Required deliverables include adding or enhancing the platform's capability to:
- Characterize datasets for deposit in terms of standards-compliant metadata schemes designed to facilitate data citation and scientifically meaningful description
- Identify datasets with persistent identifiers for permanent citation and reference
Provide a simpler and more intuitive means of uploading datasets into a managed repository by a thorough redesign of the user interface / experience (UI/UX)
Authenticate with InCommon/Shibboleth institutional or OAuth social credentials
- Self-service deposit through drag-and-drop or file browse
- Associate datasets with "scientifically-meaningful" metadata
- Associate datasets with ORCIDs of contributors
- Assign DOIs to datasets
- Mediate repository submission via the SWORD protocol
- Provide for versioning of datasets
- Provide some means of embargoing data sets
- Allow metadata harvesting vis OAI-PMH
- Provide public faceted search and browse
- Facilitate the indexing of dataset metadata by abstracting and indexing (A&I) services
- Allow organizational / institutional branding and URLS in the user interface
- Make all major functions available through embeddable widgets
- Make all code available in GitHub under an open source license
- Pilot integration with external repositories beyond Merritt
- Encourage an engaged open source community for code contributions and further platform development
The Technical Work Plan for the Stash upgrade to the Dash Service provides a description of the overall approach to the development of an added-value layer that mediates submission and discovery of data to source repositories. The plan is to provide this functionality by means of loosely coupling public SWORD and OAI-PMH endpoints with four main components:
- Hosted website
- Submission subsystem
- Harvesting subsystem
- Discovery subsystem
More complete information about the various subsystems and layers can be found in the complete Technical Work Plan and visualized by the Stash Functional Architecture diagram below.

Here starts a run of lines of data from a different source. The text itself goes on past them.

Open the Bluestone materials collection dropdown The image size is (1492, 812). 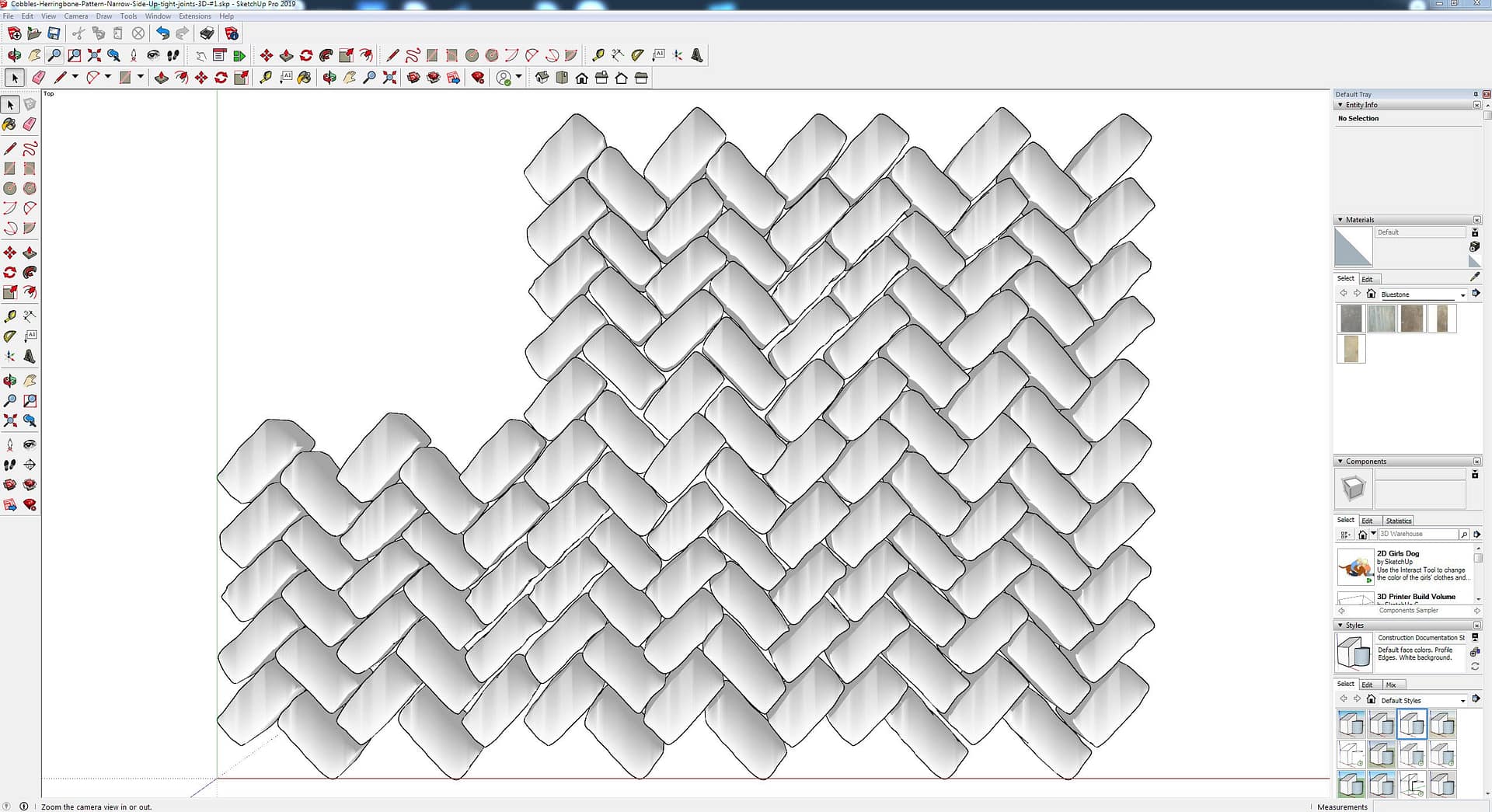tap(1462, 294)
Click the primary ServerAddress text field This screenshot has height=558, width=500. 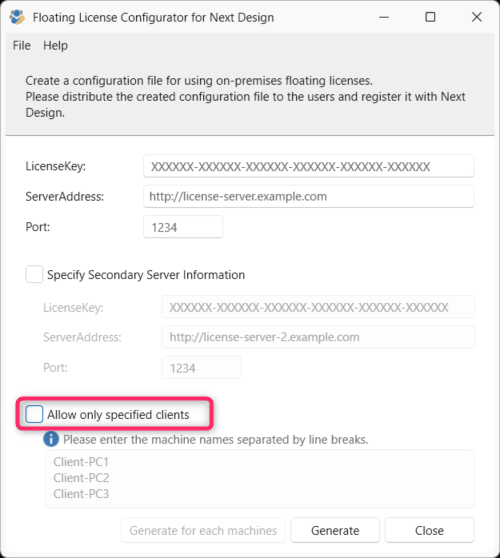point(309,196)
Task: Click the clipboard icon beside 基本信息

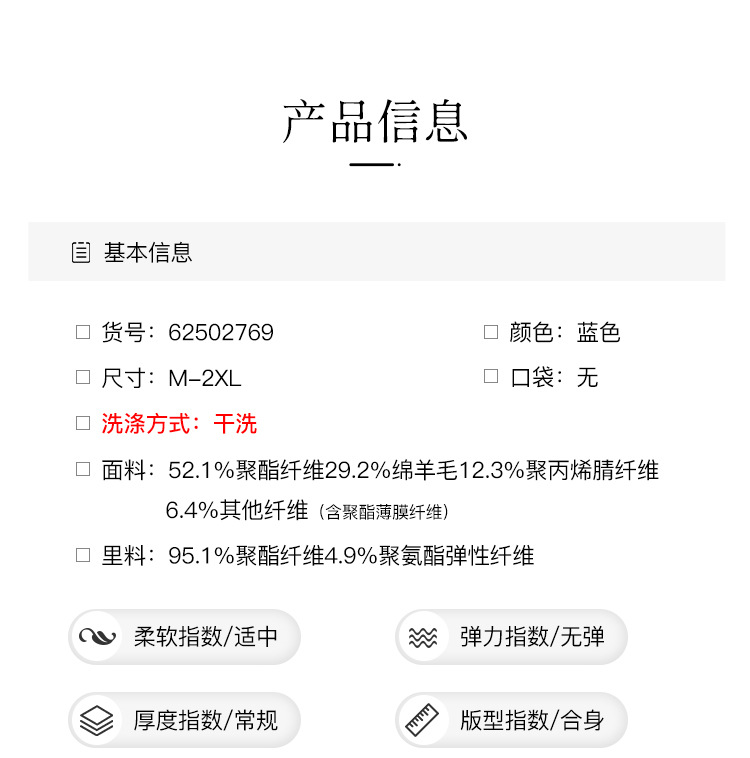Action: (81, 253)
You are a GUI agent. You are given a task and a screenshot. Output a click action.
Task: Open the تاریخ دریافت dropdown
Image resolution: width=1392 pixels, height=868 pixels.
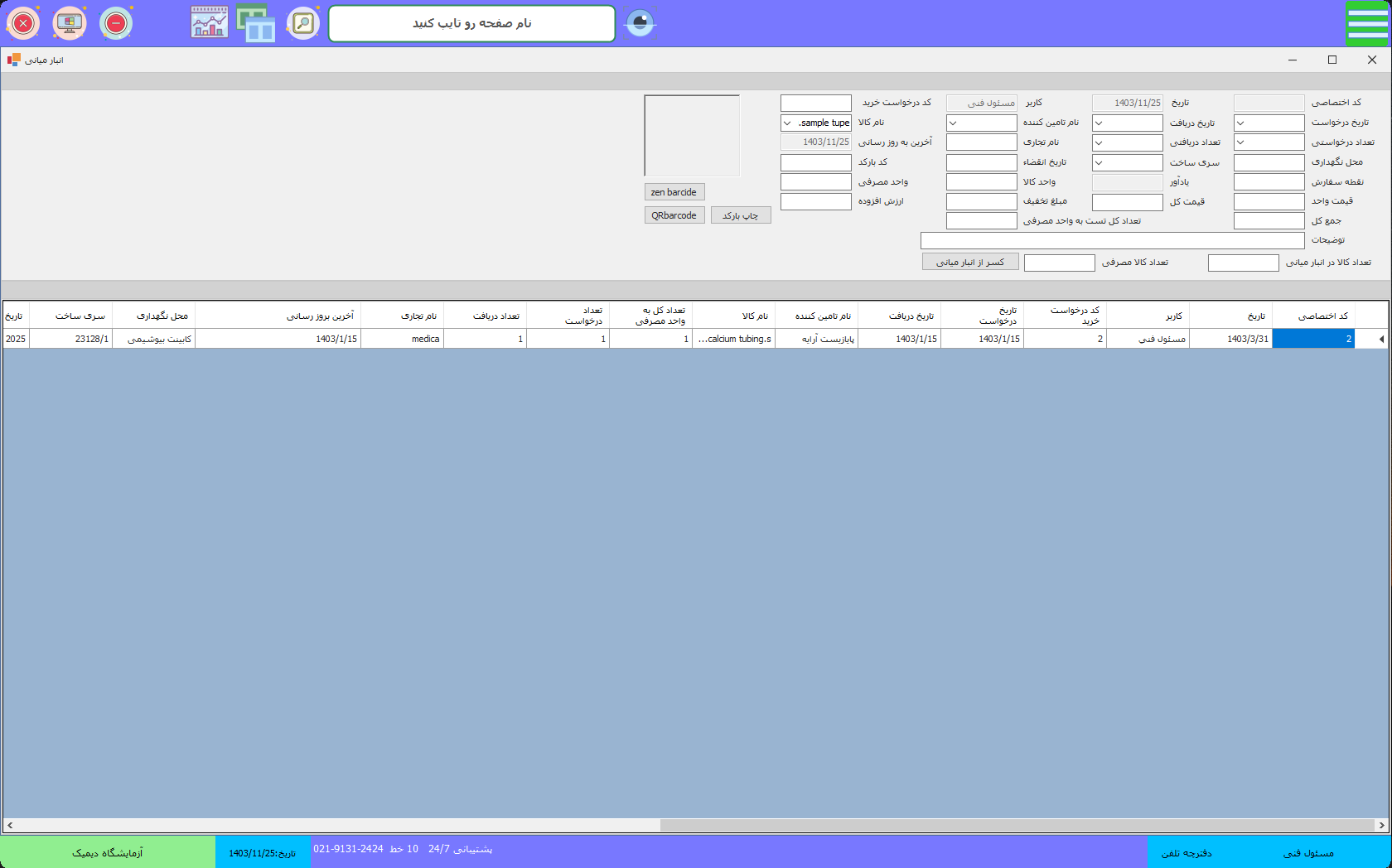click(1099, 123)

Stash Functional Architecture
The Dash platform was designed to provide a well-designed, user-friendly data curation platform that could be used by organizations to allow individual researchers to deposit their datasets in self-service mode by means of a simple, intuitive interface designed with those individual researchers in mind. The Dash platform was designed to be layered on top of existing community repositories, and so, allow researchers to document, preserve, and publicly share their data with minimal support needed from repository staff. The Dash platform was itself based on a working prototype, called DataShare, that provided a simple archiving platform, specifically for UCSF researchers primarily generating biomedical data. DataShare was collaboratively developed by the University of California Curation Center (UC3) at the California Digital Library, the University of California, San Francisco (UCSF) Library and Center for Knowledge Management, and the UCSF Clinical and Translational Science Institute (CTSI). See the original Dash Proposal.
The Sloan-funded Stash upgrade to the Dash platform is being developed by the ace Stash development team consisting of Stephen Abrams, Principal Investigator providing overall project and technical oversight as well as technical design; Marisa Strong, Technical Development Manager along with developers Scott Fisher, David Moles, and Bhavitavya Vedula; Dev Ops, Jim Vanderveen; UI / UX Designer John Kratz, and consultants to the Dash / Stash project, Perry Willet and John Chodacki.